----- EXERCISE MATERIALS -----

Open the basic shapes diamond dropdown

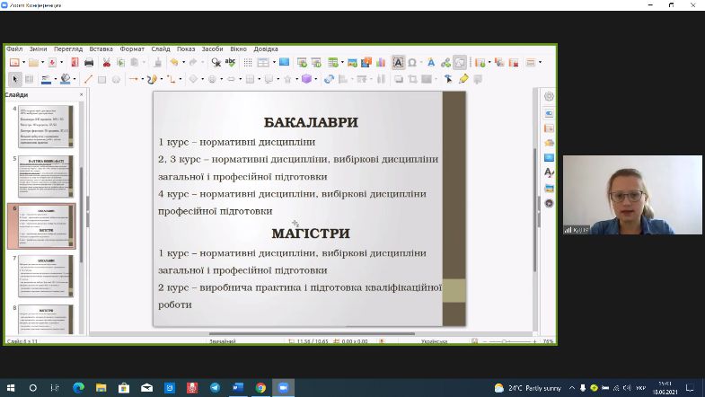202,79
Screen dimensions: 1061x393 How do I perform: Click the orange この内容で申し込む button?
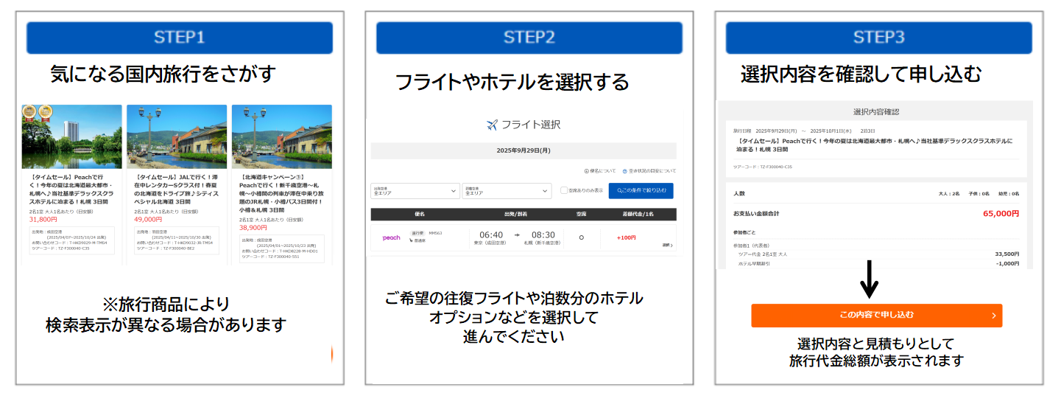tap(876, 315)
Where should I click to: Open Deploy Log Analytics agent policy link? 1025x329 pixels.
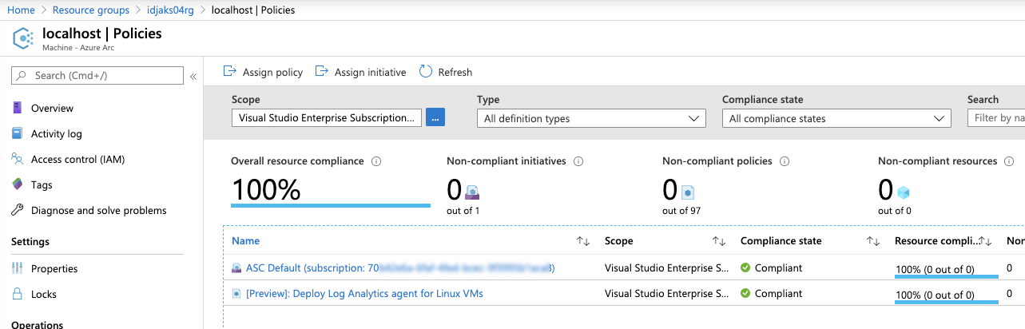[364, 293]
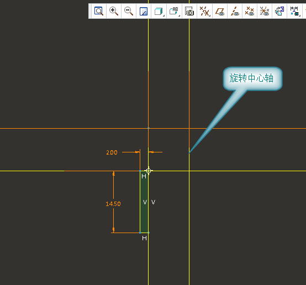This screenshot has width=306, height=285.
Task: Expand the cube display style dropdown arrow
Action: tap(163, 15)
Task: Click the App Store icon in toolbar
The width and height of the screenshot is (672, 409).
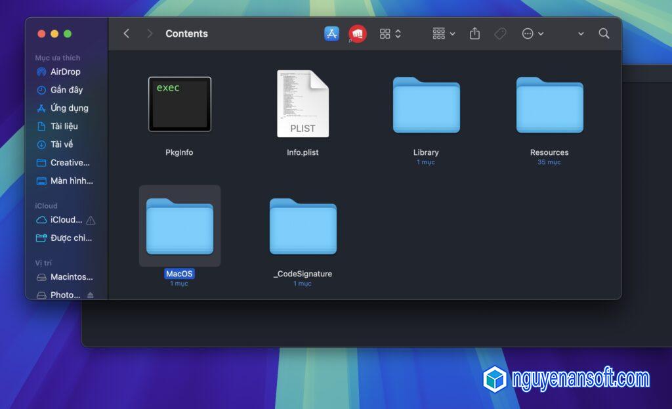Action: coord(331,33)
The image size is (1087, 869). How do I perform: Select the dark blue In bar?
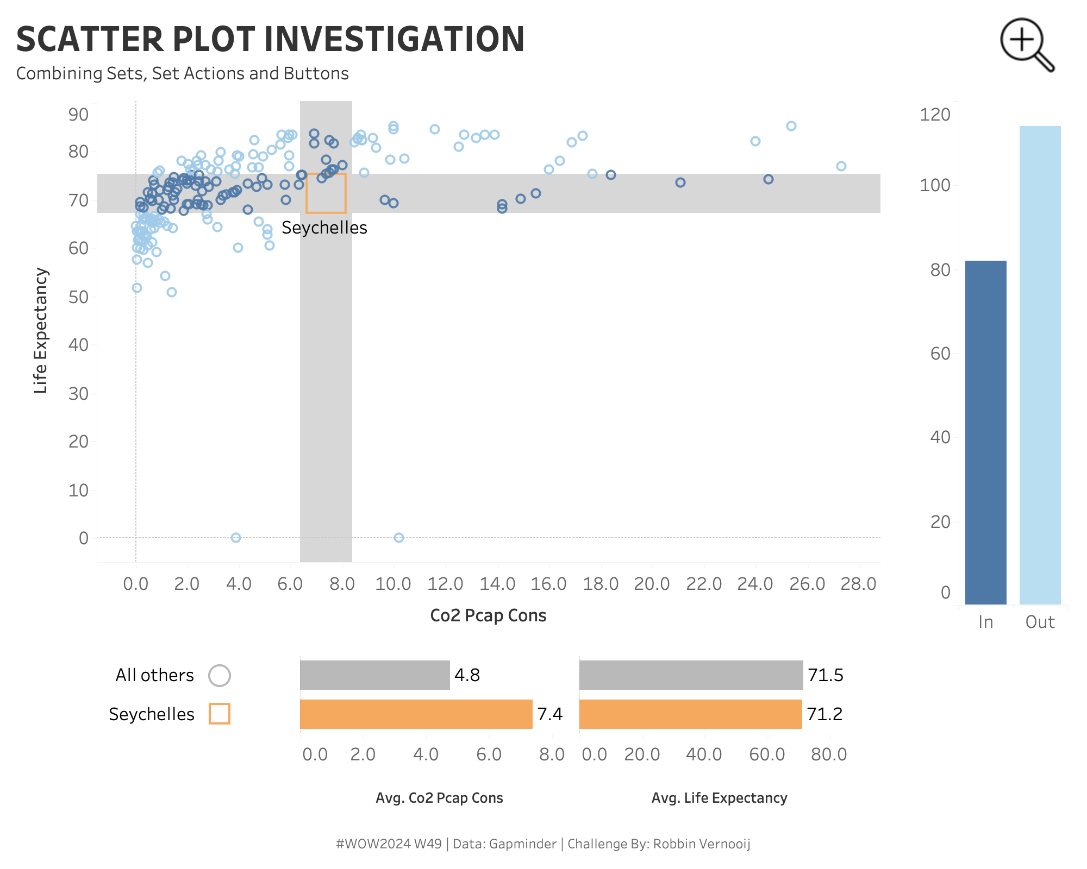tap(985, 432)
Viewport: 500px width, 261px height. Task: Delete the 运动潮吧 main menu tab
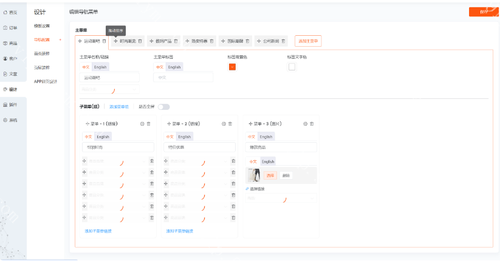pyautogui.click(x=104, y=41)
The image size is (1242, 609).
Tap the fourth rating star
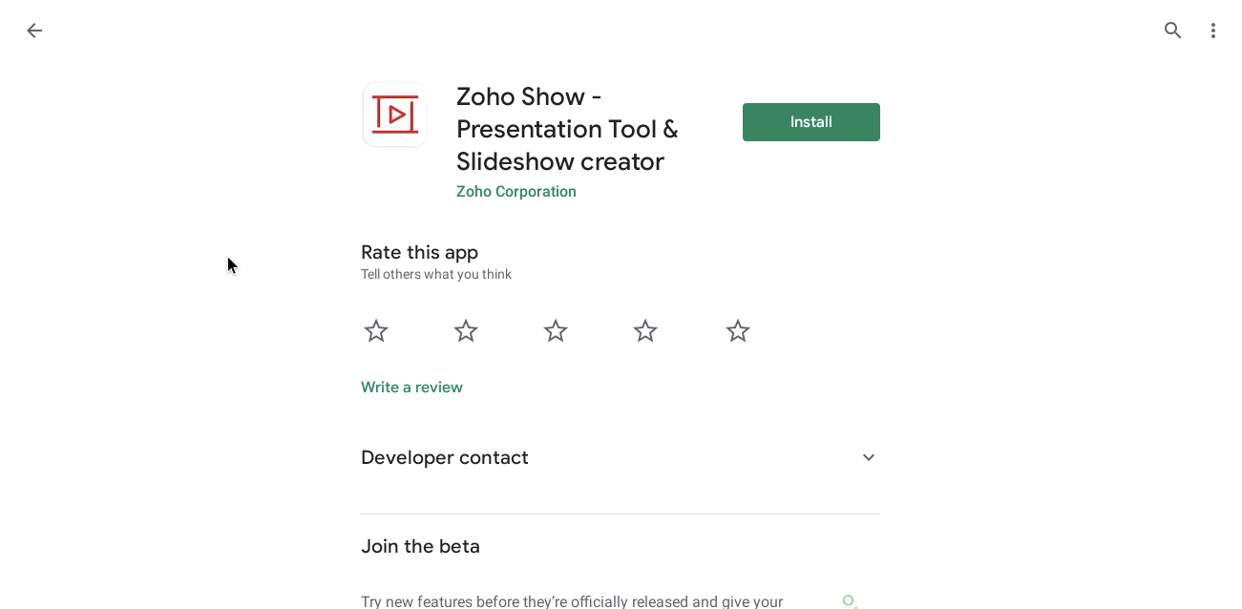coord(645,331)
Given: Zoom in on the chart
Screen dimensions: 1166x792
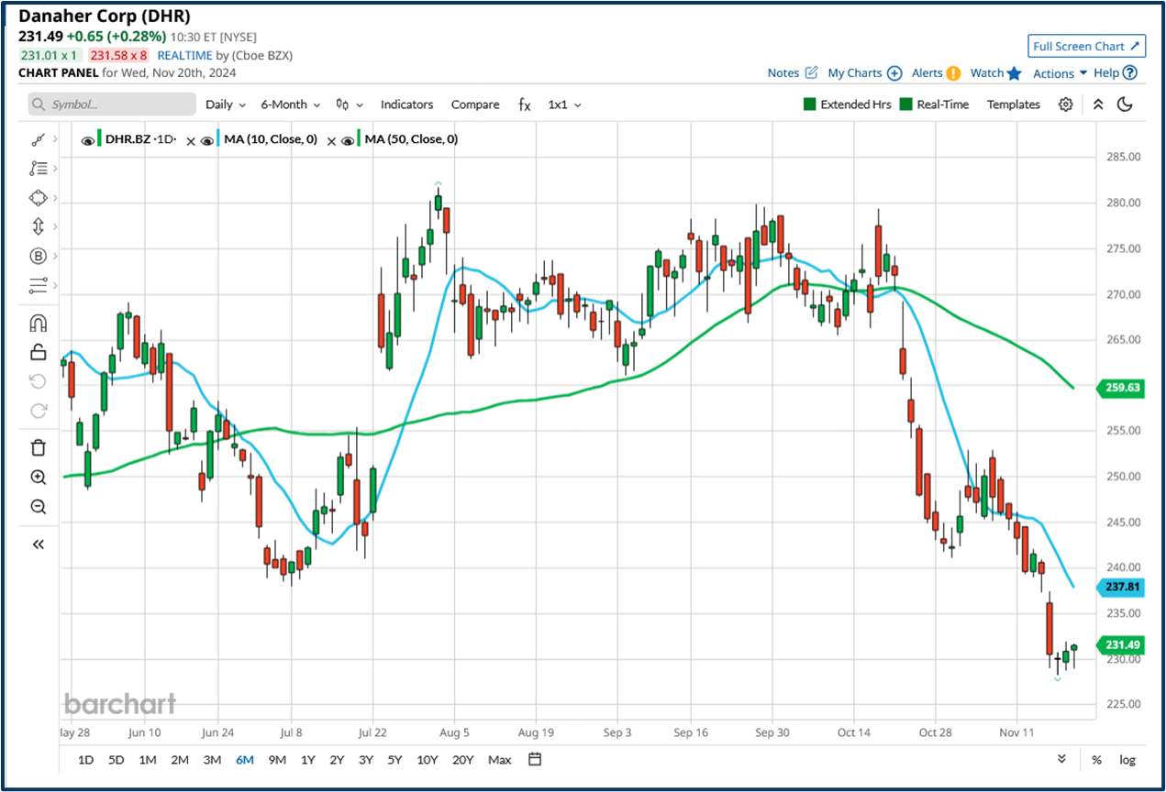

-----

■ WHAT THE TASK REQUIRES
Exactly the lines from the line containing "Task: Click the App Store icon in toolbar" to the end of the records need to be copied, both ends included, with pictures left out.

■ FINISHED EXERCISE
Task: Click the App Store icon in toolbar
The width and height of the screenshot is (672, 409).
Action: coord(331,33)
The image size is (1087, 869). How do I perform: Select the dark blue In bar?
tap(985, 432)
Viewport: 500px width, 261px height. Task: Delete the 运动潮吧 main menu tab
pyautogui.click(x=104, y=41)
The image size is (1242, 609).
Tap the fourth rating star
coord(645,331)
Given: Zoom in on the chart
Screen dimensions: 1166x792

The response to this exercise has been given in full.